Luther é uma série da qual muitos de nós guardamos boas recordações. O céu cinzento e tempo chuvoso de Londres pode nem sempre ser o cenário mais agradável do mundo, mas é perfeito para uma série sombria, sem medo de chocar, com assassinos carismáticos, boas interpretações e uma excelente personagem principal, tão cinzenta quanto o poderia ser. Idris Elba é Luther e não imagino nada diferente. Mas também não imaginava um filme disto e ele está aí.
Sendo uma produção Netflix, a verdade é que muitas vezes parece que estamos a ver uma versão expandida em termos de escala e orçamento do que seria uma temporada televisiva. Talvez até porque quem assume a realização é Jamie Payne, alguém muito habituado a séries televisivas. Com menos tempo para explorar algumas subtramas é certo, mas ainda assim não se afastando muito da sua identidade televisiva, para o bem e para o mal. O jogo do gato e do rato entre detetives e homícidas já foi mostrado uma enorme quantidade de vezes em produtos cinematográficos ou televisivos e, portanto, muito do que aqui vemos não surpreende. Ainda assim, Luther tem dois grandes trunfos nas mangas.
Um deles é, sem surpresa, os atores e as suas personagens. Elba é um Luther agora ainda mais amargurado por crimes não resolvidos, ainda mais insatisfeito com o que sente que pode dar e que não lhe é permitido. É um Luther mais ponderado – embora, claro, fazendo sempre o que não deve -, sendo visíveis as marcas do tempo. É uma prestação muito adulta de Elba que nunca cai em exageros estilísticos e retira o melhor deste material, mesmo quando passa de detetive a prisioneiro! O vilão não é o melhor que Luther já nos deu – Alice Morgan é uma das melhores coisas da história da televisão – mas é assustador e bem interpretado. Nas mão de Andy Serkis, David Robey é um ser enigmático mas também nojento e detestável. Isso só nos é transposto porque Serkis dá a ele exatamente o necessário, mesmo que por vezes gostássemos de saber mais sobre o mesmo. A personagem – e a trama – faz um bom mas assustador uso das novas tecnologias, ou melhor, daquilo que fazemos com as mesmas e aquilo que outros podem saber sobre nós através das mesmas e isso é importante para os tempos que correm. Além do carismático regresso de Dermot Crowley como Martin Schenk, temos uma nova personagem na detetive Odette Raine, que é interpretada por Cynthia Erivo, uma atriz que entrega tudo o que tem para entregar aos seus papéis e sendo um bom contraponto para muito do que Luther faz de errado…ou, pelo menos, não de acordo com a lei.

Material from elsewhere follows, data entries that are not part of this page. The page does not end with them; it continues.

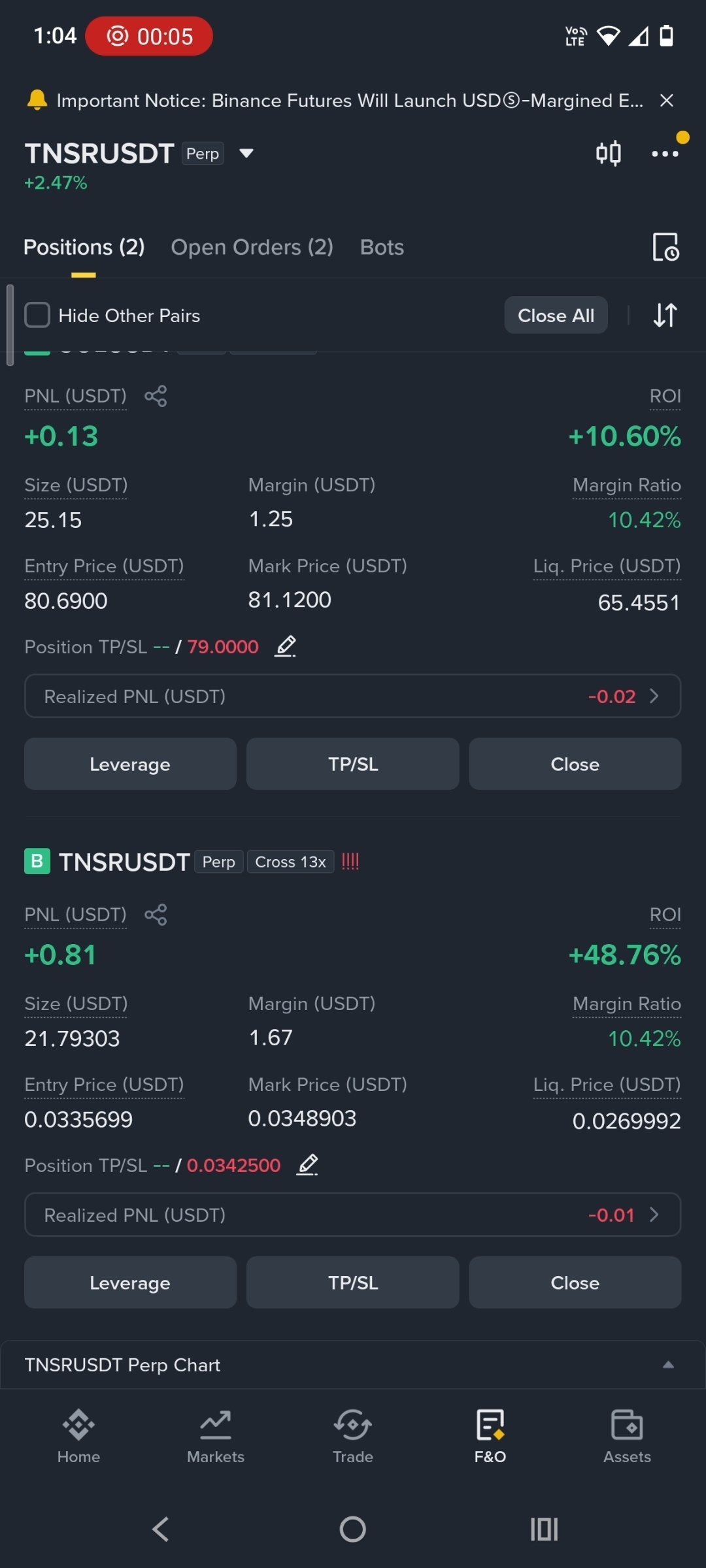The image size is (706, 1568).
Task: Share PNL of the TNSRUSDT position
Action: tap(156, 915)
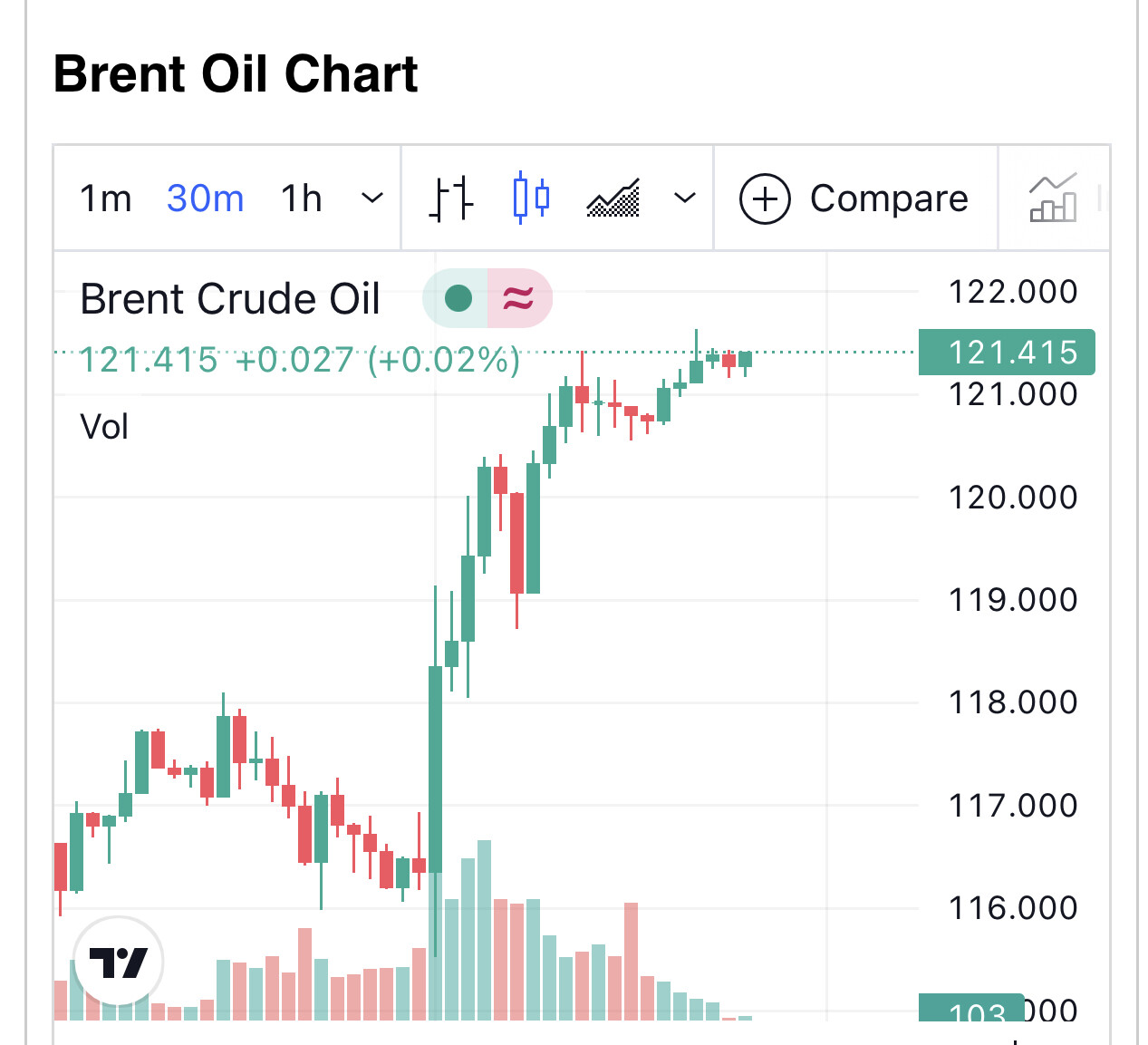Click the 120.000 price scale marker

1012,497
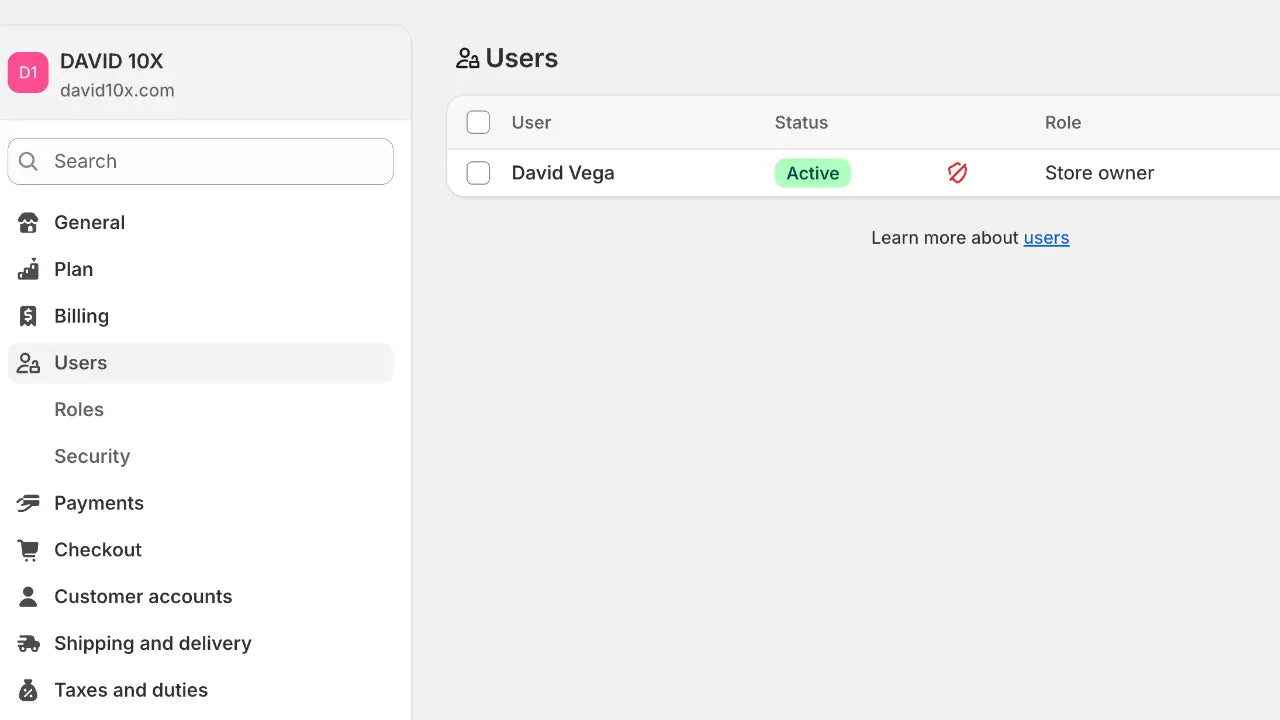Click the Payments hand icon

tap(28, 503)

O outro grande trunfo de Luther está nos seus set pieces, ou seja, a forma como envolve o enredo e o cenário para nos dar algumas marcantes e bastante bem conseguidas cenas. Isto acontece numa grandiosa e bem executada cena de revolta na prisão e consequente fuga. Isto acontece quando a famosa praça Piccadilly Circus é parada pelo assassino e pelas vítimas que este chantageia. E tal volta a acontecer no terceiro ato, numa localização distante, no gelo, com um cenário que pode ser descrito como o de um James Bond mais sombrio e mais crú.
Nem tudo é perfeito a nível narrativo. Por vezes, somos obrigados a acreditar em ocorrências pouco credíveis ou demasiado coincidentes. Esse salto de crença para o abismo que temos que dar para que não percamos o interesse pela história é algo, na verdade, muito comum em Luther, vindo já dos seus tempos televisivos. No entanto, aqui por ser um formato mais curto, as coisas que ficam por explicar ainda ganham uma maior importância pois não haverá forma de voltar a elas. A previsibilidade é também um problema – embora menor – principalmente no que concerne à história principal, se bem que por vezes nos consiga surpreender em aspetos que a suportam.
De um modo geral, este é um regresso bem-vindo de Luther. Para o bem e para o mal tem todos os traços que já bem conhecemos da série. Abusa das coincidências para a resolução de alguns problemas, mas também dá-nos o tom sombrio e violento característico com excelentes set pieces. Elba, Serkis e Erivo elevam o material que é relevante para os tempos que correm.